リスクとは起こる前にそれが計算できるもの、つまり確率的議論でヘッジできるものとする。

一方、不確実性とは確率分布で説明できないものとして捉えている。


グリーンスパン議長が講演で「不確実性、とくにナイトの不確実性に直面すると、人間はいついかなる時でも、
 中長期的な資産から安全で流動的なものへのもちかえを図るものであります。」と表現している。

人々はナイトの不確実性に直面すると、最悪の状態を想定して悲観的に行動するものなのである。


では、このような事態になればどういう対処が必要だろうか?

ひとつは短期間のそれも巨大な資金の投入である。

もうひとつは現行の政策の素早い転換であろう。

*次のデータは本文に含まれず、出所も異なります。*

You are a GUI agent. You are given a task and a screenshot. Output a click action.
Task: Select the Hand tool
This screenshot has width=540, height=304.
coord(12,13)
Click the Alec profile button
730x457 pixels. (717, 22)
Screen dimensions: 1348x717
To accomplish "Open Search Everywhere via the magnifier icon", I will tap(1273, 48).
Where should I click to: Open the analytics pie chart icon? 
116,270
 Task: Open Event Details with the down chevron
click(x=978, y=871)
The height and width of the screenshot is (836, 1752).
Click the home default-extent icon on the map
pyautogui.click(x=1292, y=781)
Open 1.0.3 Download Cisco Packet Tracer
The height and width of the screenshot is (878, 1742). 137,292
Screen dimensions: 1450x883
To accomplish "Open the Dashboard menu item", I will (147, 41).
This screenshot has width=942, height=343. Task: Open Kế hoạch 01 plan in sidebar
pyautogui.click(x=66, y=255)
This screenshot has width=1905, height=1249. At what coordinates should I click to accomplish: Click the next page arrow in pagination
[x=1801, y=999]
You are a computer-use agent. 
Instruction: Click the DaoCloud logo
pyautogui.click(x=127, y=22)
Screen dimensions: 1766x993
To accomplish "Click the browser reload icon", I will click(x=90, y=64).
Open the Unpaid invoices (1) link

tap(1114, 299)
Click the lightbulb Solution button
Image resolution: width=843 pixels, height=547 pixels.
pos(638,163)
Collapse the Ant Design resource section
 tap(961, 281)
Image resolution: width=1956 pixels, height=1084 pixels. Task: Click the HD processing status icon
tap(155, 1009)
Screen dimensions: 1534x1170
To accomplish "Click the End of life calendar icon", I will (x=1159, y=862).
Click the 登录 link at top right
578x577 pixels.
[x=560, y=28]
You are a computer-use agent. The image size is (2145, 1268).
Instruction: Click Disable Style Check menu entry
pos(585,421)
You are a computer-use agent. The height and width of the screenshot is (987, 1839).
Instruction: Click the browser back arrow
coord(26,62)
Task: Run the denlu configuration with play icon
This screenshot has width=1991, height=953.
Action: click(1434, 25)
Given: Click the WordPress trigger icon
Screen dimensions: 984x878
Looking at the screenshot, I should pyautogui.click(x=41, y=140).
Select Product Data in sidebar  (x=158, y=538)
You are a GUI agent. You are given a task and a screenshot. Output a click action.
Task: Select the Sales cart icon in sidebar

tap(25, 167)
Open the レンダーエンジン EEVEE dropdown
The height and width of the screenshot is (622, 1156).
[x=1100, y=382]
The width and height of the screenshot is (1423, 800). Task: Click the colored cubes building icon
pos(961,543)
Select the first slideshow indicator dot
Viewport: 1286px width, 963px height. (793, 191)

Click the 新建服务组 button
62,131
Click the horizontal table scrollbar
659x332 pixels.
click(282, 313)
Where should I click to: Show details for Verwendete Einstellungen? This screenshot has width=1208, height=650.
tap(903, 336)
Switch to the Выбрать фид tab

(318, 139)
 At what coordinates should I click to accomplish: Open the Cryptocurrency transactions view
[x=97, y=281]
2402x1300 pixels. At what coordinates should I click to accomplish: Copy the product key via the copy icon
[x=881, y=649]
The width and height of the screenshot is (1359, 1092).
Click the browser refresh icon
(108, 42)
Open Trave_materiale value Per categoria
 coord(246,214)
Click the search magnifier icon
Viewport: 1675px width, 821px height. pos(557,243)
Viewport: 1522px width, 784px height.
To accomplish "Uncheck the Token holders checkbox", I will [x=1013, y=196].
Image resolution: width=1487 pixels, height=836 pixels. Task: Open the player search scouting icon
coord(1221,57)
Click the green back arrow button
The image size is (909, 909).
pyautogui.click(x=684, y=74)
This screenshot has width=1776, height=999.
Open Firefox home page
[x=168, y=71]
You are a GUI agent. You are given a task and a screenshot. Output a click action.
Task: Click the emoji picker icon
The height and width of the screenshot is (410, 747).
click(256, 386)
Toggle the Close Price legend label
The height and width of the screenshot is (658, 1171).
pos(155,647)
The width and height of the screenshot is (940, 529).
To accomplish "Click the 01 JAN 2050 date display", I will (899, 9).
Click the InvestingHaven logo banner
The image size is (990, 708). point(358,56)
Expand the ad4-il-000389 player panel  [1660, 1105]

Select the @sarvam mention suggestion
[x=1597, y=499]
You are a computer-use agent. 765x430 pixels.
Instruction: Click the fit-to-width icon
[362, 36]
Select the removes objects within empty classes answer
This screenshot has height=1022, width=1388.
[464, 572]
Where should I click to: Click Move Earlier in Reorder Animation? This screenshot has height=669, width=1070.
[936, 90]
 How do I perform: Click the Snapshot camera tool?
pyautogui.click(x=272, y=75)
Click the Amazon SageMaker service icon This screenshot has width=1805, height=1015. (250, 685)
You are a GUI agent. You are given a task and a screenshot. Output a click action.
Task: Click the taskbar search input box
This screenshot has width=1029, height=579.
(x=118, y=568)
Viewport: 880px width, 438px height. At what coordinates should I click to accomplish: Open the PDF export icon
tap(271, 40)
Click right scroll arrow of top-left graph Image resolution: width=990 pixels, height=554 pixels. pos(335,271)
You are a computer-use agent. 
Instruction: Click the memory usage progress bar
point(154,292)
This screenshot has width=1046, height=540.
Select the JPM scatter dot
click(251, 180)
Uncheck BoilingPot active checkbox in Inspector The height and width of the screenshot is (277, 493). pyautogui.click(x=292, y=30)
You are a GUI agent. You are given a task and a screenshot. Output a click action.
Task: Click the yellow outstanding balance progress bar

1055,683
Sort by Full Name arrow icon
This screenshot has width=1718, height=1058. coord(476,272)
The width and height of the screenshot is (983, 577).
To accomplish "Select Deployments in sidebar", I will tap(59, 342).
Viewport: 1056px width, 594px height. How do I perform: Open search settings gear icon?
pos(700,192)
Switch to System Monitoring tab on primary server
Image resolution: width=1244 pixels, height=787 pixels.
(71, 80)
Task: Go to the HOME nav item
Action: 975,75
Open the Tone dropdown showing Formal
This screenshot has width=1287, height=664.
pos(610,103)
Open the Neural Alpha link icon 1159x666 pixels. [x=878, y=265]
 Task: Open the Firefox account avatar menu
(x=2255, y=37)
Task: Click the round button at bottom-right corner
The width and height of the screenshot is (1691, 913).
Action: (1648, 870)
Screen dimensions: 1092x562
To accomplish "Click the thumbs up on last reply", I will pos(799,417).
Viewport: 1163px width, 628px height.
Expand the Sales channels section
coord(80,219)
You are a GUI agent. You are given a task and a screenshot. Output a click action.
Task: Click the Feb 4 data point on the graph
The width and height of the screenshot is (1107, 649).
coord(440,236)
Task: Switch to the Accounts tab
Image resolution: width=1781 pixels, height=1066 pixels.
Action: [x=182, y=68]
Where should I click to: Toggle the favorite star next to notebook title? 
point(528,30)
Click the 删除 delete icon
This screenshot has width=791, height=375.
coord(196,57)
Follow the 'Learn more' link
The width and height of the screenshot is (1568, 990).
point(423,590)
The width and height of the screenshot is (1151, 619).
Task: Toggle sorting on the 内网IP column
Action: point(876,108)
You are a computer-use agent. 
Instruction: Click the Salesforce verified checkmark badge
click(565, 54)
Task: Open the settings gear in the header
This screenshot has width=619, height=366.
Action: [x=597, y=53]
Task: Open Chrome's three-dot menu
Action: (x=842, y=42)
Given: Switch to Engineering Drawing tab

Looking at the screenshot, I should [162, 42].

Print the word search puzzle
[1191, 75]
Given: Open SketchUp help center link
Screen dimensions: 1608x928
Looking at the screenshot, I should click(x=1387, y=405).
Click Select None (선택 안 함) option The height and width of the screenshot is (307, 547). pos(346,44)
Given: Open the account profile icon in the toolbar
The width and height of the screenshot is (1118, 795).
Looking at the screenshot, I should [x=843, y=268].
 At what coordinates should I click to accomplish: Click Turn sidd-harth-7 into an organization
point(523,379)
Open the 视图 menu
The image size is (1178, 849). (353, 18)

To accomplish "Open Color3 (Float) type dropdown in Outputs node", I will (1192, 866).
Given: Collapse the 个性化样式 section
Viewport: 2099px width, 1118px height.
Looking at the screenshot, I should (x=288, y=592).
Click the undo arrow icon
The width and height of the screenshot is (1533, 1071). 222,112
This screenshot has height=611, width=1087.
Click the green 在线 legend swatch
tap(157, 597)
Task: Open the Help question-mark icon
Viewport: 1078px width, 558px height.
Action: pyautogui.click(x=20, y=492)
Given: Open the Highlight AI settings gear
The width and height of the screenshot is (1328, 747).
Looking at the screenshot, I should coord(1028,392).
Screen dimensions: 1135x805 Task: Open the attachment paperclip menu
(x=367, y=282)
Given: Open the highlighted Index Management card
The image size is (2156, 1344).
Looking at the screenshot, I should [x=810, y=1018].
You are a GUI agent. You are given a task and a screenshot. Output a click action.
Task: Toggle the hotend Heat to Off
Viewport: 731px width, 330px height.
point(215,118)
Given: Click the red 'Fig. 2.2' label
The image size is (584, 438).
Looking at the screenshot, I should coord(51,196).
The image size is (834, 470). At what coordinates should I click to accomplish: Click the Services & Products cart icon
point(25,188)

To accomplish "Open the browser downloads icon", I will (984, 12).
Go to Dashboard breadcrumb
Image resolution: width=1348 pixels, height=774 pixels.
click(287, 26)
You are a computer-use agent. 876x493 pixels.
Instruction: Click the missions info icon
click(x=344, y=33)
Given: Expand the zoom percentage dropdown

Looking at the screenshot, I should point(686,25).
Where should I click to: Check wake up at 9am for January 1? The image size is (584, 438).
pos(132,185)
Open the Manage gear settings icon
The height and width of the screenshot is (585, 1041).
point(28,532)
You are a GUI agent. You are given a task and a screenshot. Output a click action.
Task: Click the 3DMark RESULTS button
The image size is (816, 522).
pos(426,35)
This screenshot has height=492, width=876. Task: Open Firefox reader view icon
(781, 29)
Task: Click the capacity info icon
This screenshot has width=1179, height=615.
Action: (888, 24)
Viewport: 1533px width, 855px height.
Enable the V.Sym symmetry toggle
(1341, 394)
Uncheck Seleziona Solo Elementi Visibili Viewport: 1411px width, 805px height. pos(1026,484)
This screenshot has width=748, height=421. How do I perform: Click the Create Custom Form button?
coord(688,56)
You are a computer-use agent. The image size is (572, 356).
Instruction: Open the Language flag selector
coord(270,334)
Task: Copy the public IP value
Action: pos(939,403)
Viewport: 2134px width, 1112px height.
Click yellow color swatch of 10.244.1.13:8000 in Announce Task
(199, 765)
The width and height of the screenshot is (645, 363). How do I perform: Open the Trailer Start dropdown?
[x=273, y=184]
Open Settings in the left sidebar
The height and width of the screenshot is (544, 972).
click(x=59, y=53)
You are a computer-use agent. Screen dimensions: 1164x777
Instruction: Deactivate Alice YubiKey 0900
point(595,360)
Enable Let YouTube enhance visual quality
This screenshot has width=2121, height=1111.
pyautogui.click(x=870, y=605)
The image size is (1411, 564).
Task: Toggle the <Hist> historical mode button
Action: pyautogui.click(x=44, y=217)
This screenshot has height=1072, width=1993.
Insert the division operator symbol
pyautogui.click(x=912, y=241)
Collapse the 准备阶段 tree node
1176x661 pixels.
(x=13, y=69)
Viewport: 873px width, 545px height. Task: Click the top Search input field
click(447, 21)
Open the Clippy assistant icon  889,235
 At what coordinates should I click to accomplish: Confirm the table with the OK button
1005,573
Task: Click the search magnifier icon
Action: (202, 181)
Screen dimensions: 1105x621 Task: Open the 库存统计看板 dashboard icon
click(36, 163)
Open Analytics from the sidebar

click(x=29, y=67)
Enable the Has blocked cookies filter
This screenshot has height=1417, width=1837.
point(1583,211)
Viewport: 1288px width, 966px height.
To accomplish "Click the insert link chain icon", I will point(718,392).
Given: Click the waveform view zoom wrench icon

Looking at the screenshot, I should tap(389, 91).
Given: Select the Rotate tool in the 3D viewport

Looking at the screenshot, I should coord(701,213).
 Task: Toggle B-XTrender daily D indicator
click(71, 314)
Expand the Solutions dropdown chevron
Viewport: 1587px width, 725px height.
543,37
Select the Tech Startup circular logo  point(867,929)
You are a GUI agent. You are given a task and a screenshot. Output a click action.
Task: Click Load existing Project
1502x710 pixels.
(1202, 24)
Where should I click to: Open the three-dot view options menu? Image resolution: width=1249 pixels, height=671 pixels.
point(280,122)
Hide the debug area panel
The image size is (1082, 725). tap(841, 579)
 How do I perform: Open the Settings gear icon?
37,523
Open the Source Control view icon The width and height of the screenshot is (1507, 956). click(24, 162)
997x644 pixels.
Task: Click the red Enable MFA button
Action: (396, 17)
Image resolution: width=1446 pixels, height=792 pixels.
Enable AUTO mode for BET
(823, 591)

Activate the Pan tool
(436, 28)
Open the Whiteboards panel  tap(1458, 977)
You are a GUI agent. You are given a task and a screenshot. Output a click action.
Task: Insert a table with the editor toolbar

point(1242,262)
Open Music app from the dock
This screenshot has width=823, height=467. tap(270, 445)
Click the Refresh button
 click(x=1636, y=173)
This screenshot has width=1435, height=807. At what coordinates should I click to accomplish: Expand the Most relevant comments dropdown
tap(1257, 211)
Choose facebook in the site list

(戒厳令とか・・・)


上記を考えれば東日本大震災に対する政府の対応は最悪であろう。

4か月経過した今も、もたもたしている。

いち早く、脱法的な行為が必要にも関わらず、現行の法律の遵守に汲々としている。

金融面では日銀が短期金融市場にドカンと100兆円、翌日にも投入した。

これは危機管理としては評価できる。

金融システムを守ったことは、白川総裁の手腕であろう。


しかし、不確実性に直面して日本国民のマインドは低下したままである。

サブプライムで弱り、大震災でドカンである。

委縮したマインドを転換させる新たな枠組みを構築する必要がある。

更なる資金供給とインフレターゲット、現行法に縛られない大胆な政策が求められているのだ。


今の日本の不況の原因は20年間そうなのだが、マインドの低下によるリスク資産購入の低下、超安全な資産への逃避による総需要の低下が根本にある。

サプライズを起こすような大胆な金融政策の新たなレジームの構築が急がれる。